* **What you will do**
In the records below, locate the line containing "2995-2361 (71, 301)"; output that line and every following line through the last, exactly.

[Saved entries]
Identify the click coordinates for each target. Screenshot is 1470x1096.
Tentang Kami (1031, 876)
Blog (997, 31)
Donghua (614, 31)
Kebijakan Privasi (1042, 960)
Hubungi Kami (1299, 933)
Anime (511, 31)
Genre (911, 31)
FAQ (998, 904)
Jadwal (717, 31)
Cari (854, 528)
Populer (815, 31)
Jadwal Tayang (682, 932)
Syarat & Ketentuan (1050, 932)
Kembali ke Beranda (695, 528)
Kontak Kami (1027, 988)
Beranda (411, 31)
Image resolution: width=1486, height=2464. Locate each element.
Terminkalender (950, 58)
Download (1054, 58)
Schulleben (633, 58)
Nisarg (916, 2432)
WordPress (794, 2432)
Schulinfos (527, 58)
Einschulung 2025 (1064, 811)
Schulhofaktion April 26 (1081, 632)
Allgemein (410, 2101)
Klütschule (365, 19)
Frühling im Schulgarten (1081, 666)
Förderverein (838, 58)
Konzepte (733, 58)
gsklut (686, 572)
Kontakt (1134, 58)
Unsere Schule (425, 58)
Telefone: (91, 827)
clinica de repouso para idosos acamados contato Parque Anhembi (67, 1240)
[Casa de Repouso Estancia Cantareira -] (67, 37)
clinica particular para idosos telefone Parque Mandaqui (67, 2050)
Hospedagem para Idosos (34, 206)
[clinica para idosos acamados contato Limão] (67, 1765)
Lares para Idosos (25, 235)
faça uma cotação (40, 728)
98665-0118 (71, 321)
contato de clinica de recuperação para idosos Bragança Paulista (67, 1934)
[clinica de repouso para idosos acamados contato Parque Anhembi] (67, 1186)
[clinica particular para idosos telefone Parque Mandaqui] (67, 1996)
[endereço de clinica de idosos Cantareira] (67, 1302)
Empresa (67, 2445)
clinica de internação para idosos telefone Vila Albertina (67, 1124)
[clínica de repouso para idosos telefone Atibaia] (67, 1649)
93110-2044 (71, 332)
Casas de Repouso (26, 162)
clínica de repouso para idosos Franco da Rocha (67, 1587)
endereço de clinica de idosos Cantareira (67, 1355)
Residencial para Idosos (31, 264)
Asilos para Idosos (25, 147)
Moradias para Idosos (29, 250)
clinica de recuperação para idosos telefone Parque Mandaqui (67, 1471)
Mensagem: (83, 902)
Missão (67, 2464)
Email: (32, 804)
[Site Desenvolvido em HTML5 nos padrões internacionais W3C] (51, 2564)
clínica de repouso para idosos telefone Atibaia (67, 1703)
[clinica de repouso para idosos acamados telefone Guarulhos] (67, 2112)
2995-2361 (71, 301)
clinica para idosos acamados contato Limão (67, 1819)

* **Result**
2995-2361 (71, 301)
clinica para idosos acamados contato Limão (67, 1819)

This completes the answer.